-- WHAT IS NEEDED --
Everything from the line containing "1369x988 pixels. How" to the last line of the listing below should be restated exactly, both ends included, with nothing added and the pictures omitted.
━━ DATA ━━
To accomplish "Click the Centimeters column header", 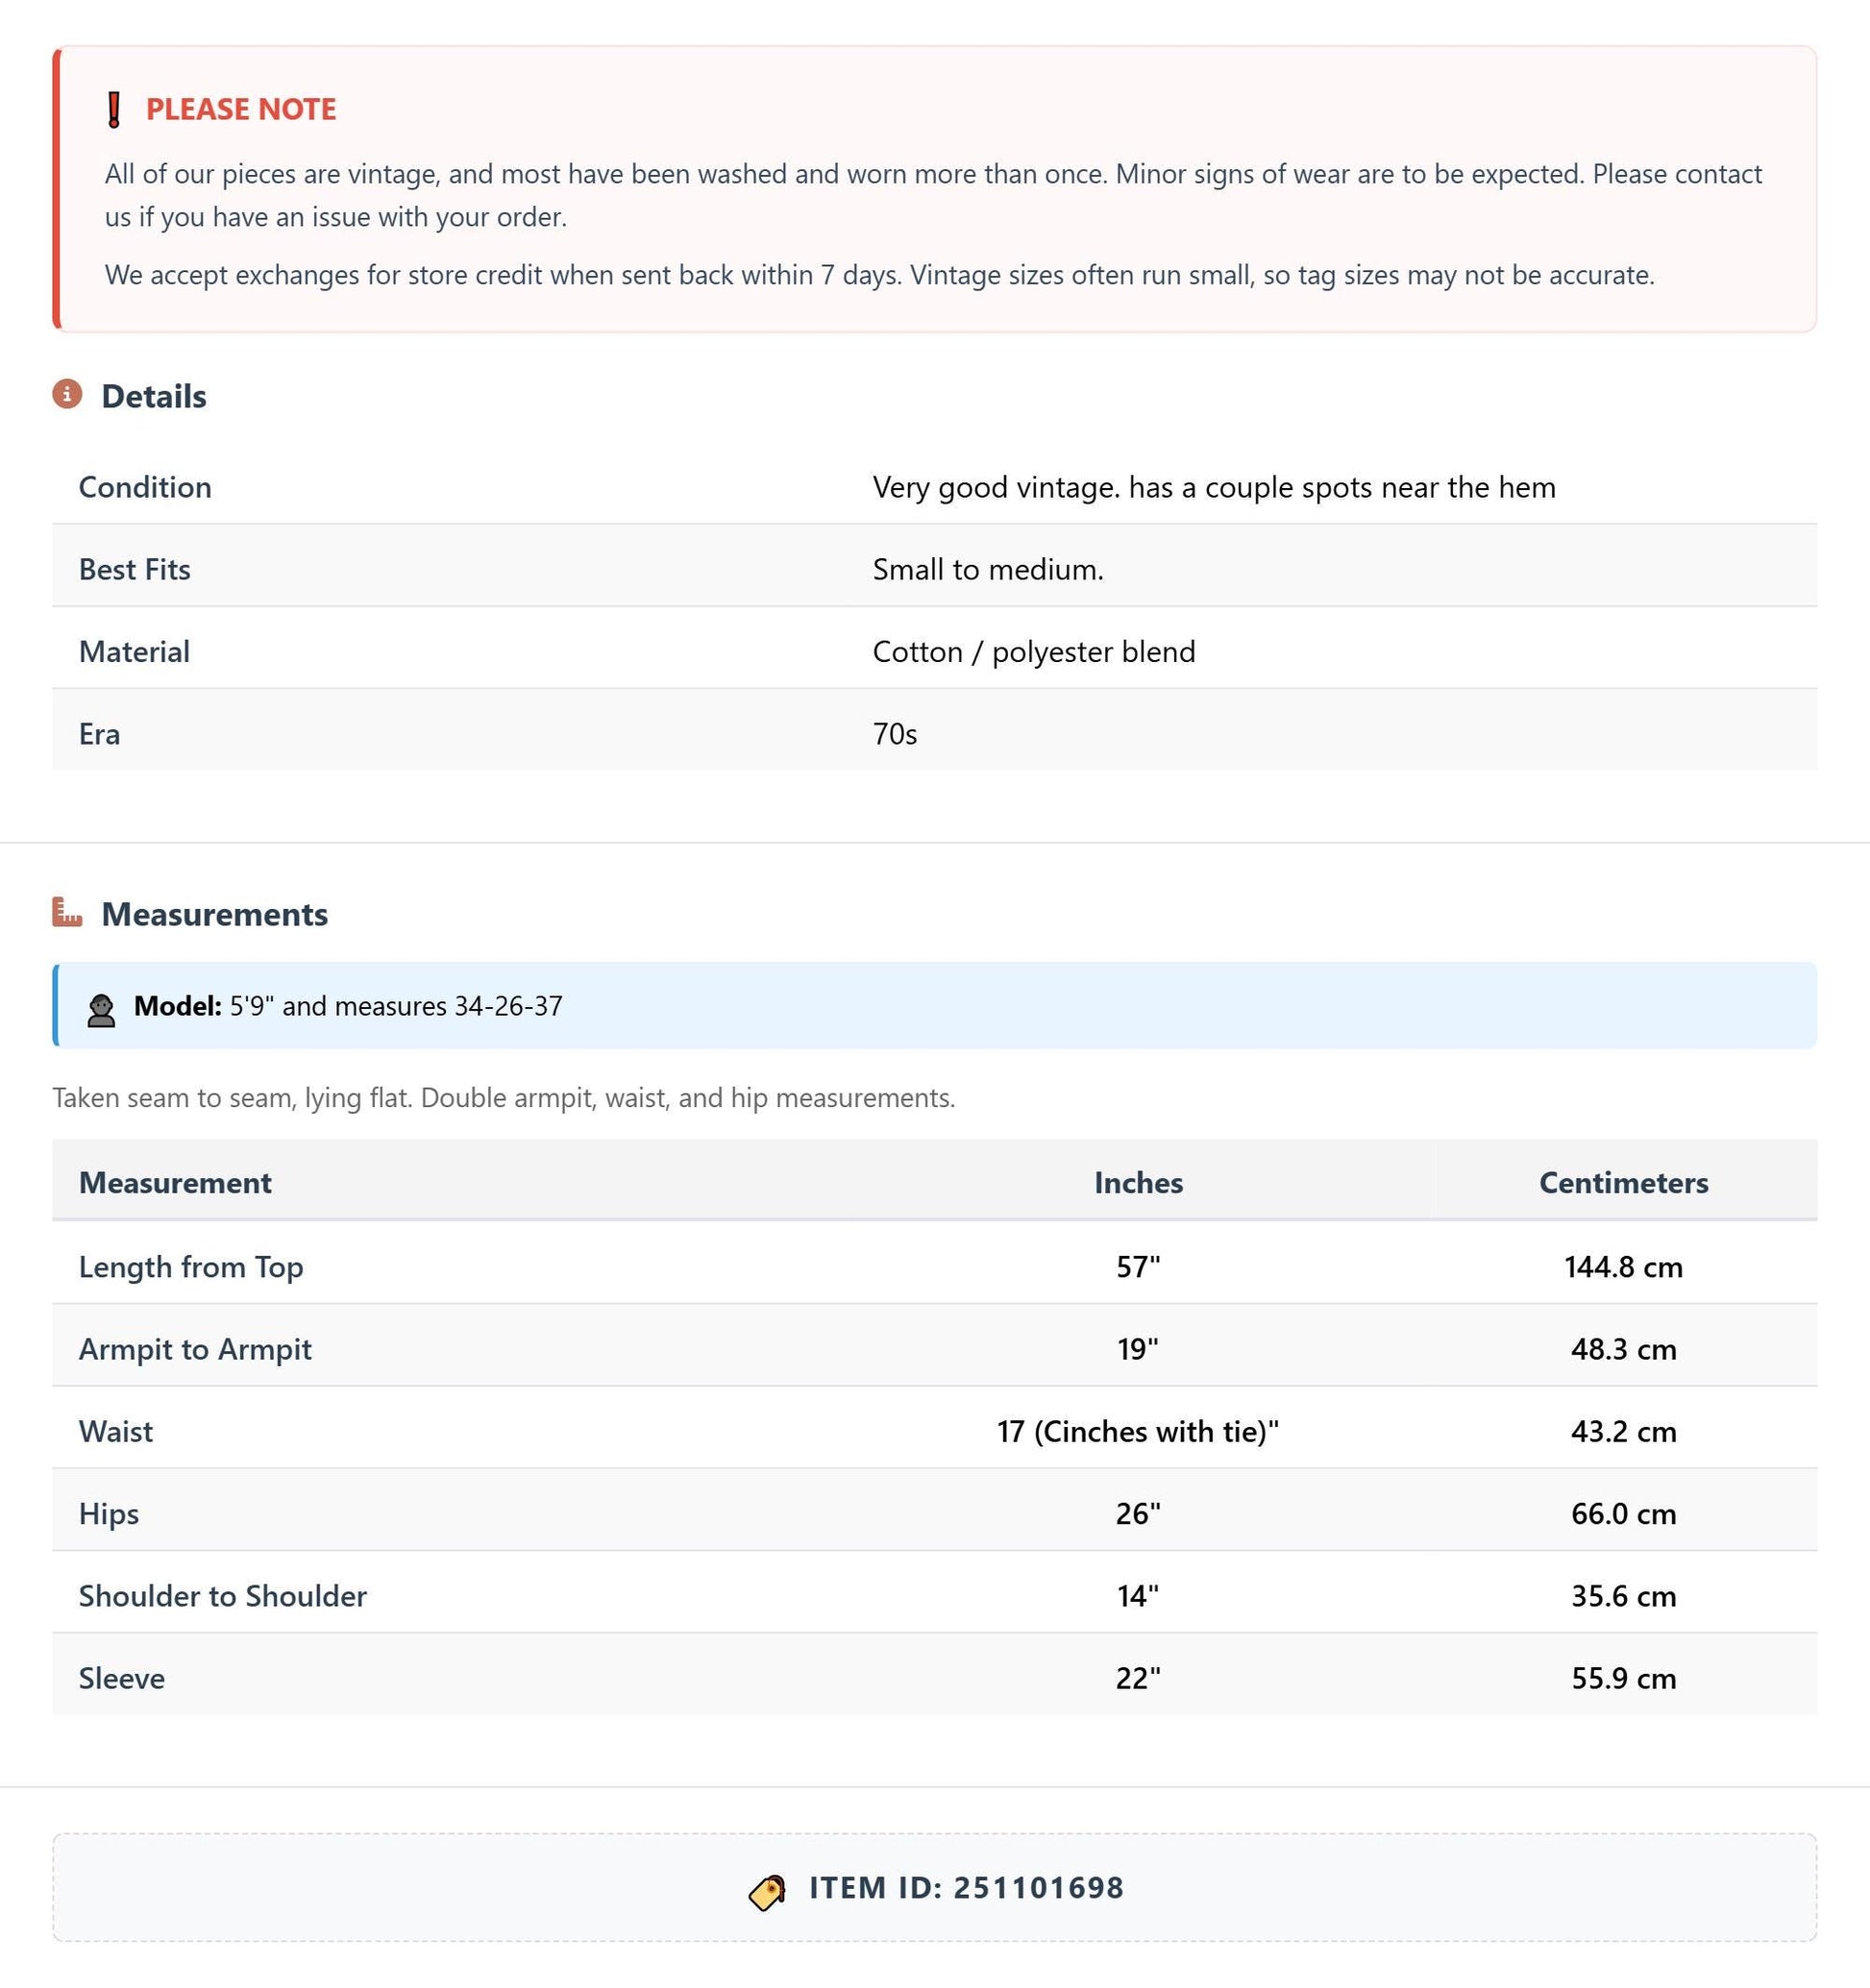I will (x=1623, y=1183).
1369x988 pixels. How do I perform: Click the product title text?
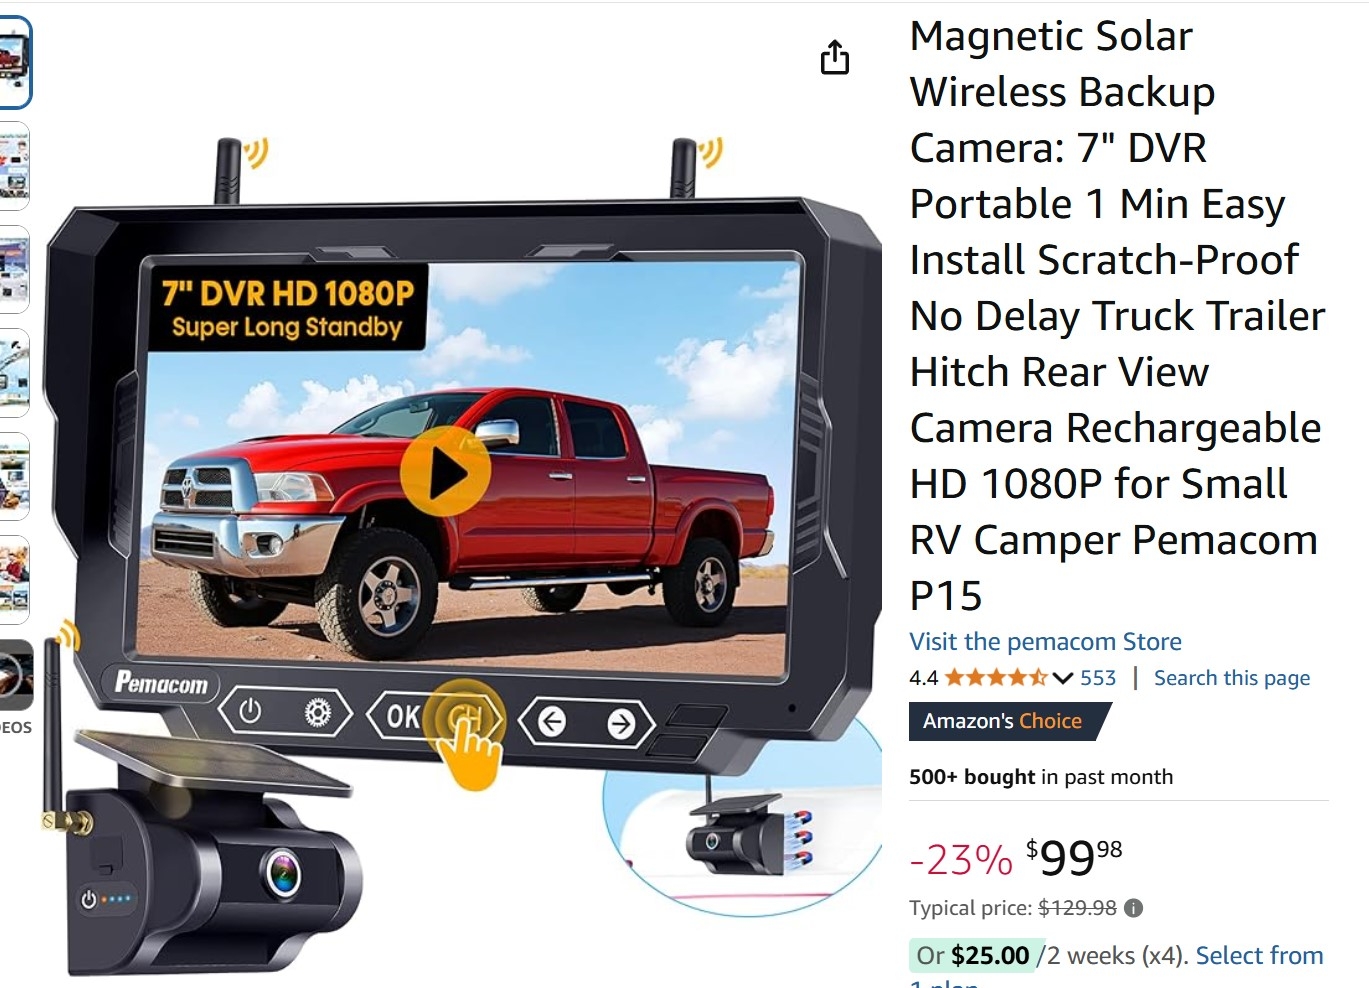coord(1117,316)
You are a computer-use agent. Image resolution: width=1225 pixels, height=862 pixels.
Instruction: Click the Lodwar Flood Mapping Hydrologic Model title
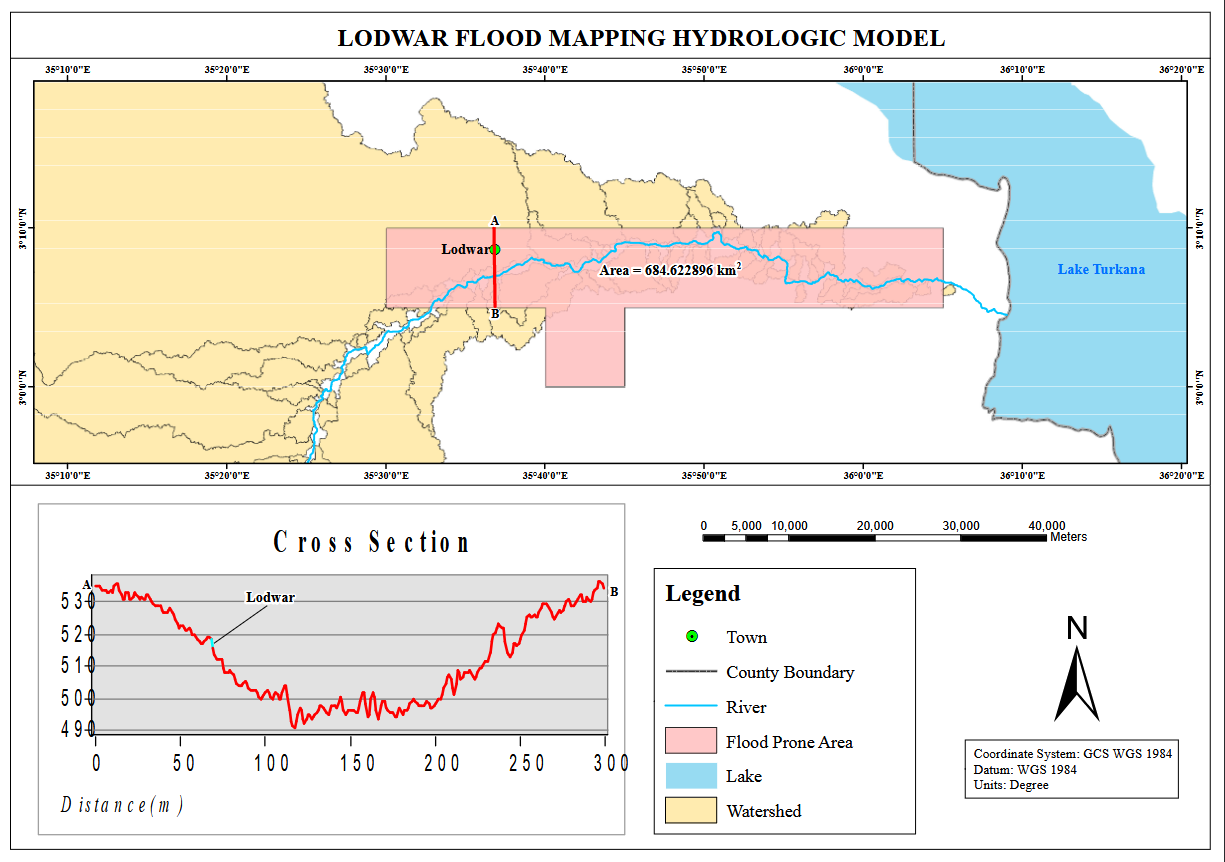[x=641, y=38]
━━━
-- REPLY TO THE EXERCISE --
1369x988 pixels. How do I perform: Click the product title text?
coord(1117,316)
You are a computer-use agent. Image resolution: width=1225 pixels, height=862 pixels.
Instruction: Click the Lodwar Flood Mapping Hydrologic Model title
[x=641, y=38]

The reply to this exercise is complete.